How to Cite: Thompson, J. D., & Nicoll, F. (2020). Opening new conversations about gambling: an interview with Professor Fiona Nicoll on her new book Gambling in Everyday Life. Critical Gambling Studies. https://doi.org/10.29173/cgs80

An earlier version of this publication was published by the Cultural Studies Association of Australasia. It is reposted here with their permission.


Jay Daniel Thompson: In your book, Gambling in Everyday Life: Spaces, Moments and Products of Enjoyment, you mention that a great deal of research into gambling has been undertaken by researchers in the field of Psychology. How can a Cultural Studies framework enrich a reader’s understanding of gambling in everyday life?

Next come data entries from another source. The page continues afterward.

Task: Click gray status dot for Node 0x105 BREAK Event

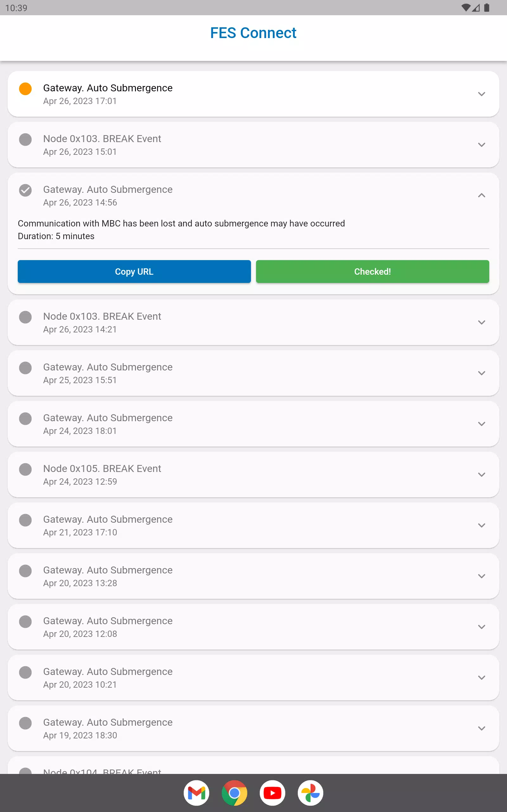Action: [x=25, y=469]
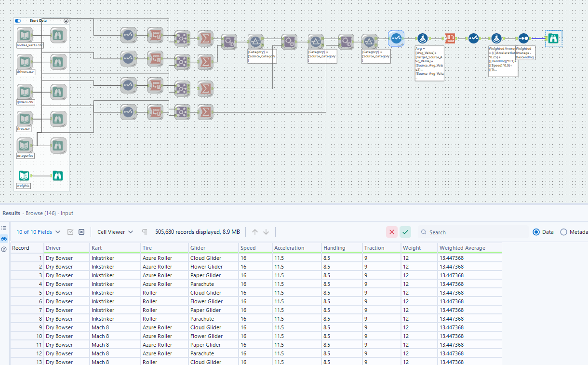
Task: Open the drivers.csv Input Data tool
Action: pyautogui.click(x=25, y=62)
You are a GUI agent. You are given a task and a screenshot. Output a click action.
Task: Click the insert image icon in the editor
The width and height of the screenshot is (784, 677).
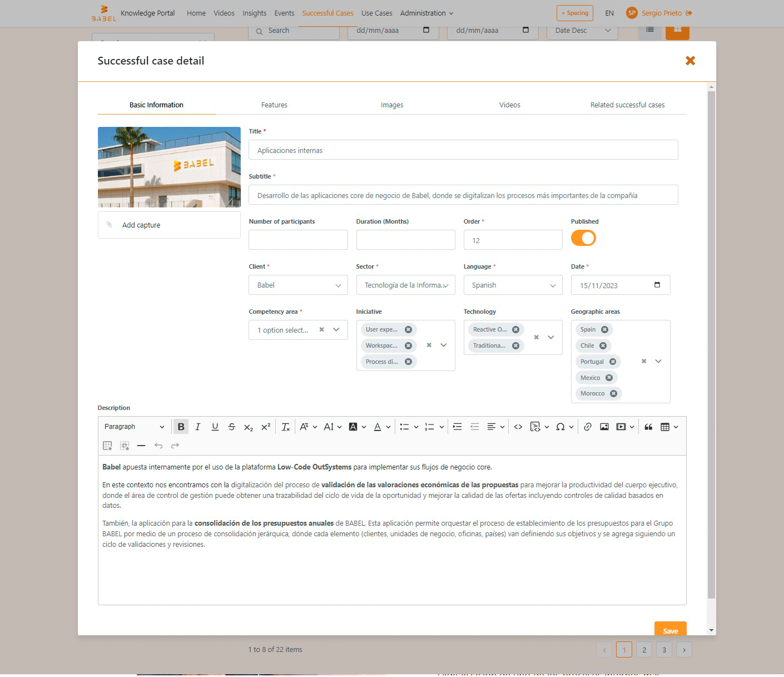[x=604, y=427]
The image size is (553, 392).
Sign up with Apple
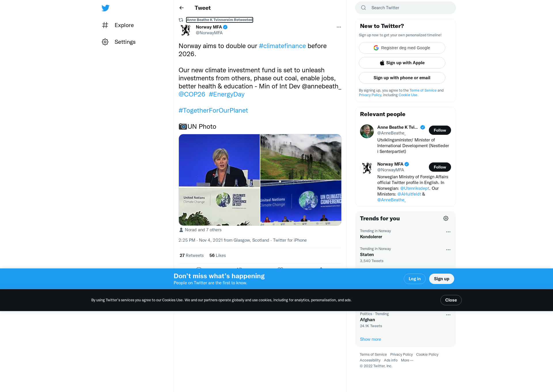402,63
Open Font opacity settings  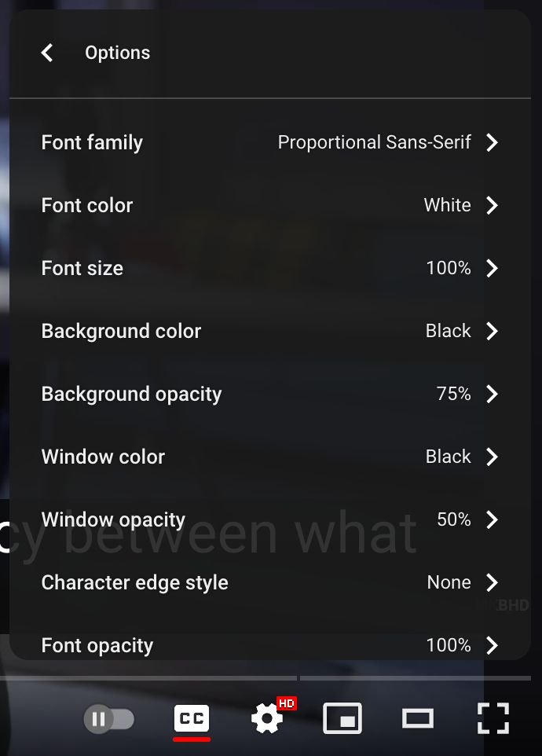pos(271,645)
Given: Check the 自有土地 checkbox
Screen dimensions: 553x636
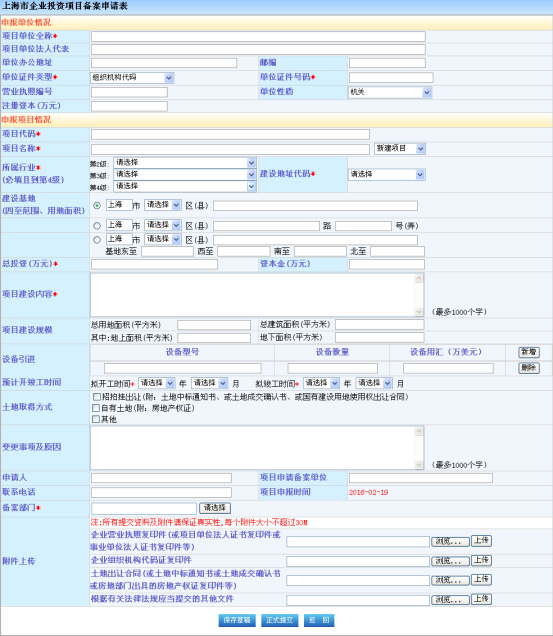Looking at the screenshot, I should [96, 408].
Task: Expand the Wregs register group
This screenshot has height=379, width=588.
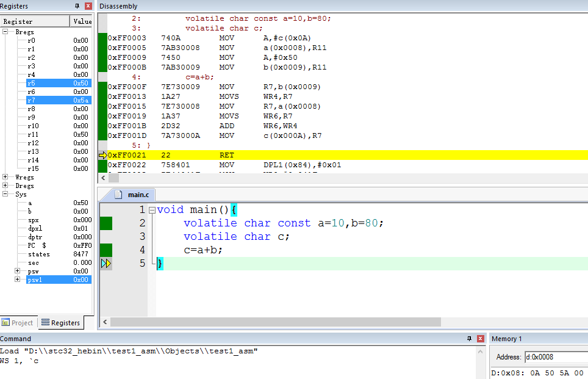Action: click(x=5, y=177)
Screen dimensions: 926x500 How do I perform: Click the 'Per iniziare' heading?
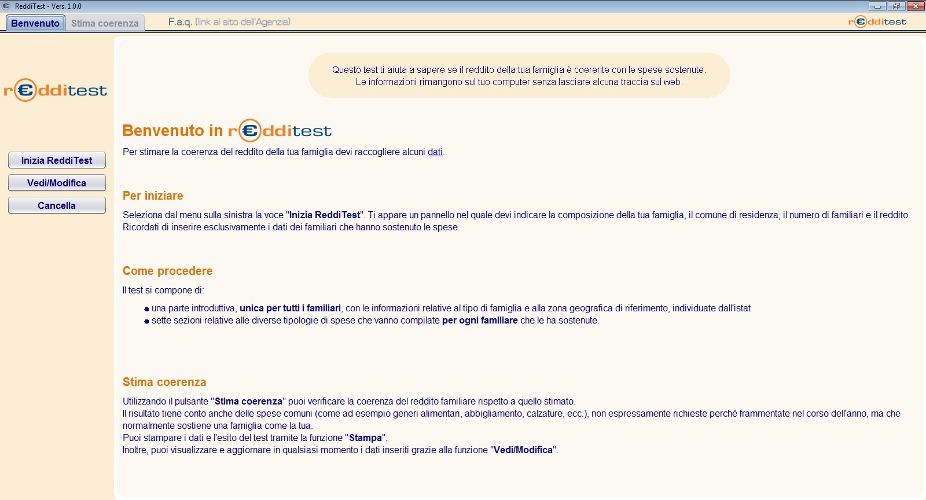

Fiona Nicoll: Yes.  Much of that psychology-influenced work has been produced since the 1990s, and can be understood as a consequence of the rapid expansion of commercial gambling and of electronic gaming machines (what we call ‘pokies’ in Australia), in particular.  Psychology as a discipline is not necessarily hostile to cultural studies frameworks, as the importance of psychoanalytic theory to certain theories of subjectivity and society attest.  And arguments from behavioural psychology – in particular those of BF Skinner– continue to offer important insights about addictive components of gambling products.  However, the kind of psychology that continues to dominate the field of gambling research is often very narrowly focused on clinical studies, or dedicated to establishing patterns of problem gambling prevalence within specific communities and jurisdictions.  Much of this work is either oblivious or actively hostile to research that reaches into political, legal or socio-cultural factors linked to gambling harms. One way these factors are avoided in the dominant psychological discourses is to focus on individual responsibility and pathology as the source of gambling harms.

 

The book discusses the prevalence of the ‘problem gambler’ trope. Why has this trope been so enduring?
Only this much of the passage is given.